PURPOSE A quantitative trait locus (QTL) for endurance training —induced change in submaximal exercise stroke volume was identified on chromosome 2q31.1 in a genome-wide linkage scan performed in the HERITAGE Family Study. Here we report a further characterization of the QTL and provide evidence that titin is most likely the candidate gene involved. METHODS The original QTL covered approximately 25 million base pairs (Mb) and the linkage was detected with two markers (D2S335 and D2S1391). We added 12 microsatellite markers in the region resulting in an average marker density of one marker per 2.3 Mb. RESULTS The evidence of linkage increased from p = 0.006 in the original scan to p = 0.0002 and 0.00001 in the multi- and singlepoint analyses, respectively. The strongest evidence of linkage was seen with two markers in and near the titin gene.

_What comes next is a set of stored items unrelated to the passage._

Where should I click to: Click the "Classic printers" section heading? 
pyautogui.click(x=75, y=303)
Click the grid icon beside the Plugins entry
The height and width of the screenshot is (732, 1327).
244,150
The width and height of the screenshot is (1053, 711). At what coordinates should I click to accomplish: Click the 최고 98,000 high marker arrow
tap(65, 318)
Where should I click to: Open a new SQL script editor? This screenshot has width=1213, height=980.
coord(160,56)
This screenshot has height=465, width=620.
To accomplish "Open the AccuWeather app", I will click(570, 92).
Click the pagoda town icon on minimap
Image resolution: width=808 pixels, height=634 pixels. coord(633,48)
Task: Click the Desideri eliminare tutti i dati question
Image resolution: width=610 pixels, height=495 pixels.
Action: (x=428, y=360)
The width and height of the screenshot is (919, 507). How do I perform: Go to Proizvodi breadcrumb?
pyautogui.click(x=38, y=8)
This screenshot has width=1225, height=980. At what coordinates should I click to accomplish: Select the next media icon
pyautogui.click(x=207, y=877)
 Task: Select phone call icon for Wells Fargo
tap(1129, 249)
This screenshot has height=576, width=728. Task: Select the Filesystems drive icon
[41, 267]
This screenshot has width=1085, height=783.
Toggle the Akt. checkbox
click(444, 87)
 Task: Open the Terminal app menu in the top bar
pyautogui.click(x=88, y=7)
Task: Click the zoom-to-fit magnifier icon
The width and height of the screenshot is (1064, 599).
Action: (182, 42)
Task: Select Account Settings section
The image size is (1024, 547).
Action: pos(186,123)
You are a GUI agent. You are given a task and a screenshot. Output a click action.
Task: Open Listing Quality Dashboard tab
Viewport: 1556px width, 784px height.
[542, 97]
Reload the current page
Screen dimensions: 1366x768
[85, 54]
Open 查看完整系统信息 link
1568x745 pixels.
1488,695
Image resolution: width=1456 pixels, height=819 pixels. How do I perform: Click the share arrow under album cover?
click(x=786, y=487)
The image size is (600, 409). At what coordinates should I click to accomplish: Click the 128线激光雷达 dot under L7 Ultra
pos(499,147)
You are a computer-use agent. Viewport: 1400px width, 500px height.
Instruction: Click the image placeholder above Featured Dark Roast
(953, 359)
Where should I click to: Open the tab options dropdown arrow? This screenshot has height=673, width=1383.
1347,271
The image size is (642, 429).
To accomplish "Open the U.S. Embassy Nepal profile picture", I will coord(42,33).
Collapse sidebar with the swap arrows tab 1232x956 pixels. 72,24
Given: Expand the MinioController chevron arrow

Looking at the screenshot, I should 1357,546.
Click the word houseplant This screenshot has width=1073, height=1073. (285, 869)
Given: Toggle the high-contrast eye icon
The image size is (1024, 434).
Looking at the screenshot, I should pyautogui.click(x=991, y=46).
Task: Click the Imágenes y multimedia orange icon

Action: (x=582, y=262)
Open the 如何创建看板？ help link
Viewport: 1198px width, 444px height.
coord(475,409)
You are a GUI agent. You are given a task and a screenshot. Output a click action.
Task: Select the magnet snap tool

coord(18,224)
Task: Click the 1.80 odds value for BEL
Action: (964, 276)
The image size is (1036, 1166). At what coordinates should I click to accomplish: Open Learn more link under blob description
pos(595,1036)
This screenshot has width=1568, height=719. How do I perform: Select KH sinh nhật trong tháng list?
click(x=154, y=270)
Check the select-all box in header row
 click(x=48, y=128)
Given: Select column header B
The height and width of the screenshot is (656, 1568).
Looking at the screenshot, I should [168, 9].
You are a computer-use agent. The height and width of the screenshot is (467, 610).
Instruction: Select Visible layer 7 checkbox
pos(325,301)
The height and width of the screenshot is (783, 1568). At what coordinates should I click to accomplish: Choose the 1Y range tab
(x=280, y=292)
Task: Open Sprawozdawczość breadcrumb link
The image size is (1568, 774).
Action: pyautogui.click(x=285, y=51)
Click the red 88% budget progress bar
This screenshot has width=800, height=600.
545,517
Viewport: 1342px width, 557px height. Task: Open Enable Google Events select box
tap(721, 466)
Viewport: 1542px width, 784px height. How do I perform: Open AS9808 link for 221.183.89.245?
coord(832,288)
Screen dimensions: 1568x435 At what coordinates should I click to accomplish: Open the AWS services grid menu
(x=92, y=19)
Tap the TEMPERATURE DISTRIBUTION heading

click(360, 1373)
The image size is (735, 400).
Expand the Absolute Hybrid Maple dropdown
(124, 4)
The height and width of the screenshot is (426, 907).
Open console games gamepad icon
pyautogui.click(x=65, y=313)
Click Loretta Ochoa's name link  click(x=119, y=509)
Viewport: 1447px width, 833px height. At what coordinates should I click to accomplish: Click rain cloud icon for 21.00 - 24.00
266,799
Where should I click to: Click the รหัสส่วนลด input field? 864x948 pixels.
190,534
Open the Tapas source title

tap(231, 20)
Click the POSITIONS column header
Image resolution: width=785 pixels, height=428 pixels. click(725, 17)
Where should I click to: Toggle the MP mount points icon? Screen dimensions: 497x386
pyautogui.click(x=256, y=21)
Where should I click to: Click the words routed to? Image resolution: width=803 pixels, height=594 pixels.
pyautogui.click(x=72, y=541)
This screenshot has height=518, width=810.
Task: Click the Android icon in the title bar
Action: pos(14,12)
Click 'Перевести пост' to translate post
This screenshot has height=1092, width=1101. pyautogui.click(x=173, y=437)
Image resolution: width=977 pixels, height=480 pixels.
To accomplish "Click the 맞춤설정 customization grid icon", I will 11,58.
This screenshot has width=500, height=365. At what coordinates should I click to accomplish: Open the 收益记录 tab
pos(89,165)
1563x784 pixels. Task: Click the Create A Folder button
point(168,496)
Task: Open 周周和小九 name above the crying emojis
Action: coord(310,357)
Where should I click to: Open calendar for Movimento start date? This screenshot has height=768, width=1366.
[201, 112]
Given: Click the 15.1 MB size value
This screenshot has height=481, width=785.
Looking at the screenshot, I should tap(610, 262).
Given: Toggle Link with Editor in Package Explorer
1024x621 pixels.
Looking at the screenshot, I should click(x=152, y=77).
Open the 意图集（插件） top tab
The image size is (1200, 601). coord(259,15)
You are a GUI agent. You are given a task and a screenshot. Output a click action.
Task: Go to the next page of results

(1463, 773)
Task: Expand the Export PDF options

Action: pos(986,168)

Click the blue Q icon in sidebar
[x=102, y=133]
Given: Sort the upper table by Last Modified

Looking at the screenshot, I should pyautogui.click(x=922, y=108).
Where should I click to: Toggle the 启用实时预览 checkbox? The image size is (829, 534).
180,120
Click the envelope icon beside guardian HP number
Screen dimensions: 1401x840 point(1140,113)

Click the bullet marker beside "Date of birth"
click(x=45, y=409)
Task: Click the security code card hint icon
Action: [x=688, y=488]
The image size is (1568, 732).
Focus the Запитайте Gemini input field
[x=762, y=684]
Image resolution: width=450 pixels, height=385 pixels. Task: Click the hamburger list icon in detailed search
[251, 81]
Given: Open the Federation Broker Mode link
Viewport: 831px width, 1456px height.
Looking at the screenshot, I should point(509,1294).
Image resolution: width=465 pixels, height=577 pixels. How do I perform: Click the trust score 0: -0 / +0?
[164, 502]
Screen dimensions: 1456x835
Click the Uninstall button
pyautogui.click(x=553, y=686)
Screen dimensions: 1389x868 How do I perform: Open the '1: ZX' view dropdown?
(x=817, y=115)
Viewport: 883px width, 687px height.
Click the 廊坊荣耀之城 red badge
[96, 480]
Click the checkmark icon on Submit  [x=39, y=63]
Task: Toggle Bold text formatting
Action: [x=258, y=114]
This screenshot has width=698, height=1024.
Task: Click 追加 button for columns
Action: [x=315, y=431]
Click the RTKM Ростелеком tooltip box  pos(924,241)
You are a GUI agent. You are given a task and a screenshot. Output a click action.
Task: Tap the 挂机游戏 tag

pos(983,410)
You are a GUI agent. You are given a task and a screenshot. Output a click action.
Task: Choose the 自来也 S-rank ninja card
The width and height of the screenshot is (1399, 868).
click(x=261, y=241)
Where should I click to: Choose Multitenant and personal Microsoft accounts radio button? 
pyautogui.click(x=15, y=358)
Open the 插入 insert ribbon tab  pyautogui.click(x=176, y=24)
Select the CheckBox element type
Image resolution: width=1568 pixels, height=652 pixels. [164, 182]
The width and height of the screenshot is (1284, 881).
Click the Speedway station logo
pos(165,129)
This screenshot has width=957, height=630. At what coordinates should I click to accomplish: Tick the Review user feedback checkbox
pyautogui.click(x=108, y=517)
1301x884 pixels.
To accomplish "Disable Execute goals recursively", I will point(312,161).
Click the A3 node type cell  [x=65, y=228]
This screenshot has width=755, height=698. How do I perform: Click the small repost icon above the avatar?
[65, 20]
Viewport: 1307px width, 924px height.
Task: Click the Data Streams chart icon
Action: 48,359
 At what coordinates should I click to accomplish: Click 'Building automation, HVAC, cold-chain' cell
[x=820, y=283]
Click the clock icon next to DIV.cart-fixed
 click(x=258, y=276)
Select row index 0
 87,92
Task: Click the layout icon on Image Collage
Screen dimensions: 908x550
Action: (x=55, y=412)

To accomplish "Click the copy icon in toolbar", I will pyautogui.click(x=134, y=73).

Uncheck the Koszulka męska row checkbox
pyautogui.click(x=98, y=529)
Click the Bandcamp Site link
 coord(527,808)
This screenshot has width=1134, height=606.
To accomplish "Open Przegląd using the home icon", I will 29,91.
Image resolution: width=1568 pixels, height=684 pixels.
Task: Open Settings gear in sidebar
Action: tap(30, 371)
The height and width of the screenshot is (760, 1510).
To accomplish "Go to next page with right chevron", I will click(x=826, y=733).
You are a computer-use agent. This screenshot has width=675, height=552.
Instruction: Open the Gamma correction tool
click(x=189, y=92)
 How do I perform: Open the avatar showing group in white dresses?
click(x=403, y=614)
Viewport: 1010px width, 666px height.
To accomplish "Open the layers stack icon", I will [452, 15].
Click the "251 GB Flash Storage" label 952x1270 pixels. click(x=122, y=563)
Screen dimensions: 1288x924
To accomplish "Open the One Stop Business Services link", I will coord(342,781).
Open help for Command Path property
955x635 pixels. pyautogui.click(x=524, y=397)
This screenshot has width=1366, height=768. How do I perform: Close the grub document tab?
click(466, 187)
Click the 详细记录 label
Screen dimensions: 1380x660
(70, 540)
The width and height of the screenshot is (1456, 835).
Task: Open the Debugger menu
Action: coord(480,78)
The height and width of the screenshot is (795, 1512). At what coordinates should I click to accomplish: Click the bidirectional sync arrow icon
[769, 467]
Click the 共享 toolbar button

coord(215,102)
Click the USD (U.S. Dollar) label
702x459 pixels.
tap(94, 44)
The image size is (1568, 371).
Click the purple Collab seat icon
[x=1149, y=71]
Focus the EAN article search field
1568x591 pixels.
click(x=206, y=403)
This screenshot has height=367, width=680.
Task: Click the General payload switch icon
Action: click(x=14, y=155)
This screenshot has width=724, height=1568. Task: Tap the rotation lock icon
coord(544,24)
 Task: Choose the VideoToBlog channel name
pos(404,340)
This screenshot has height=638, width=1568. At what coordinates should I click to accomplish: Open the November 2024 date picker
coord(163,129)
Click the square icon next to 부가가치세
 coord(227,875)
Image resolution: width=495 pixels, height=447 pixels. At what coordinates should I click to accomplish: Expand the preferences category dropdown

Transmission/disequilibrium test with the same marker set provided evidence for association only with one of the titin markers (D2S385; p = 0.004). CONCLUSION Titin is a major contributor to the elasticity of cardiomyocytes and a key regulator of the Frank-Starling mechanism. The gene encoding titin is the largest in the human genome (363 exons, about 300 kb). The challenge is to identify the DNA sequence variants contributing to the interindividual differences in cardiac adaptation to endurance training.